Jamaluddin menegaskan bahwa PDI Perjuangan berkomitmen untuk menjaga marwah bangsa dengan menolak segala bentuk tekanan dan dominasi kekuatan asing yang merugikan kepentingan nasional.
Baca Juga
Resmi Ditutup, Ini 21 Rekomendasi Eksternal Rakernas I PDIP 2026
Selain isu domestik, Jamaluddin juga mendesak pemerintah bersikap tegas menolak pelanggaran kedaulatan negara merdeka. Ia mencontohkan tindakan intervensi asing terhadap Presiden Venezuela, Nicolas Maduro, sebagai bentuk pengangkangan terhadap hukum internasional.

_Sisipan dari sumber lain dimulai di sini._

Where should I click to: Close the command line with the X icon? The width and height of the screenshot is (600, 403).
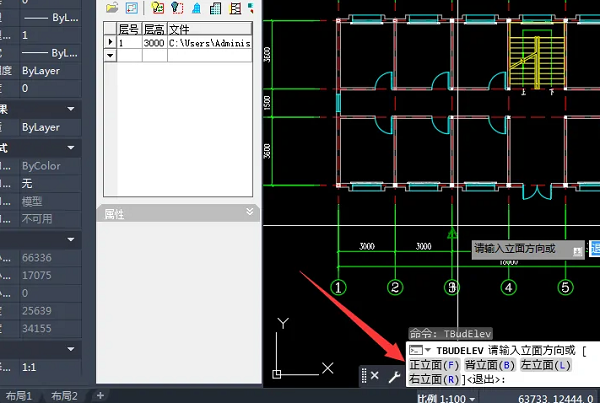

"Selain merendahkan marwah PBB, bertentangan dengan Hukum Internasional dan Dasa Sila Bandung," tuturnya.
Menurut Jamaluddin, sikap menolak intervensi asing adalah implementasi langsung dari Pembukaan UUD 1945 yang menyatakan bahwa kemerdekaan adalah hak segala bangsa.
"Penjajahan di atas dunia harus dihapuskan karena tidak sesuai dengan perikemanusiaan, dan perikeadilan," tegasnya.